Michelle Obama comparte con los Reyes y Doña Letizia sus últimas horas en España

La primera dama estadounidense estuvo alojada en una localidad malagueña y visitó La Alhambra

El Rey Juan Carlos observa en Marivent cómo la Princesa Letizia saluda a Michelle Obama (2d), mientras la Reina Sofía acaricia a su hija Sasha. EFE

Las visitantes, que llegaron al aeródromo militar de Son Sant Joan en un avión de la fuerza aérea estadounidense, fueron recibidas por el presidente balear, Francesc Antich, y el delegado del Gobierno en el archipiélago, Ramón Socías, así como el jefe de la Casa del Rey, Alberto Aza, y los embajadores estadounidense, Alan Solomont, y español en EEUU, Jorge Dezcallar.
El Rey obsequió a Michelle Obama con una semillas de plantas hortícolas españolas para que pueda enriquecer con ellas su huerto, y la Reina elegió unos collares de artesanía y bisutería balear como detalle de bienvenida para la primera dama, para Sasha y para su hermana mayor, Malia, que se encuentra estos días en un campamento de verano en EEUU.
La visita privada de Michelle Obama a los Reyes reunió en Marivent a 59 periodistas de 47 medios informativos -el número de informadores acreditados llegó a ser de 66-. Sin embargo, a diferencia de las restantes ciudades visitadas por las estadounidenses en Espala, la presencia en Palma de Mallorca de la esposa del presidente de EEUU y su comitiva de 20 vehículos fue recibida con indiferencia por la población local.
Michelle Obama y su hija comenzaron el 4 de agosyo sus vacaciones en la Costa del Sol, para relajarse y descansar, ajenas al revuelo mediático que causó su presencia en este destino, que vive su temporada turística alta.

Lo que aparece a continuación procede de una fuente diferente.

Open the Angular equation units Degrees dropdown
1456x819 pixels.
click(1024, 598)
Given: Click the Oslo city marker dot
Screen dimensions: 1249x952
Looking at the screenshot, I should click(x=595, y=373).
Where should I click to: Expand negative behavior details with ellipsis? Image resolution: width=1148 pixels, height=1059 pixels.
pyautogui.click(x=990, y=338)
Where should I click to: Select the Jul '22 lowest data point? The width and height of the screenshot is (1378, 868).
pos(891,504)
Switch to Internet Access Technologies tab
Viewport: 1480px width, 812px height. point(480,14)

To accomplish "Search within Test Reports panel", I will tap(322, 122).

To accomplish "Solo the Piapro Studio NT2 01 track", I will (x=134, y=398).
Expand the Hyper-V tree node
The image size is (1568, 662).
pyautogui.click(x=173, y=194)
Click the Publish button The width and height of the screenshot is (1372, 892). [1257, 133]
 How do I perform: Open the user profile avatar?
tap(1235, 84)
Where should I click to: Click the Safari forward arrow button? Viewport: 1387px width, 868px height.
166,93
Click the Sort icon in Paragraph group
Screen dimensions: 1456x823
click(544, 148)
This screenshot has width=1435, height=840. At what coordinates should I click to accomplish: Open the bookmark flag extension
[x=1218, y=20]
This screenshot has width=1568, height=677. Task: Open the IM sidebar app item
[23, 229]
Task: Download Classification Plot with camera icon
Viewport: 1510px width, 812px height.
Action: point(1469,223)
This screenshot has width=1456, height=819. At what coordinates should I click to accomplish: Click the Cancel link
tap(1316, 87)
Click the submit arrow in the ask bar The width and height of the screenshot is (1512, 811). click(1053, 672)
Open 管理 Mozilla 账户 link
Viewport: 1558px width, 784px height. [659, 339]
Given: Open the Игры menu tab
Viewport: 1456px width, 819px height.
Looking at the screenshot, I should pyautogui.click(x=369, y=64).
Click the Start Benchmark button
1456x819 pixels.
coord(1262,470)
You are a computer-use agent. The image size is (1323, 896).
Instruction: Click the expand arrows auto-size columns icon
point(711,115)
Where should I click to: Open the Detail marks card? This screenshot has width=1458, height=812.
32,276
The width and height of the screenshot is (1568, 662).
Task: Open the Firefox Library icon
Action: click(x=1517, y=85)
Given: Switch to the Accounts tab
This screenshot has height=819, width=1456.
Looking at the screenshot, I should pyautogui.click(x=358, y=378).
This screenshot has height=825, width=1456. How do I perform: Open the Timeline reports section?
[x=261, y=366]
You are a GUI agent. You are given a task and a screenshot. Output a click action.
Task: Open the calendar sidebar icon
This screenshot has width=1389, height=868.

En el aeropuerto de Málaga no hubo ninguna recepción oficial de las autoridades locales, al tratarse de una visita privada, informó EFE.
Desde el aeródromo, una caravana formada por una quincena de vehículos se trasladó hasta el hotel Villa Padierna en Benahavís, municipio próximo a Marbella. Michelle Obama y su hija fueron recibidas por el propietario del establecimiento, Ricardo Arranz, y su mujer, Alicia Padierna de Villapadierna, que dijeron que Obama se mostró “encantadora”, como una turista “normal”.
Michelle Obama y su hija Sasha, de 9 años, se alojaron en una de las once villas del hotel, que cuesta 5.000 euros por noche. La familia Obama y sus amigos reservaron unas 60 habitaciones de este hotel, incluidas las destinadas al servicio de seguridad.
Impacto de 800 millones
Una empresa de comunicación valoró el impacto de la visita en unos 800 millones de euros. En su segunda jornada de estancia en España, las Obama visitaron Granada, con un recorrido por la Alhambra en el que se interesaron por la arquitectura del monumento. La primera parada en Granada fue la Catedral y la Capilla Real.
Presenciaron también un espectáculo flamenco en el barrio del Sacromonte, donde Michelle Obama tocó las palmas al son de una zambra representada por el bailaor Juan Andrés Maya y su familia en una tradicional cueva.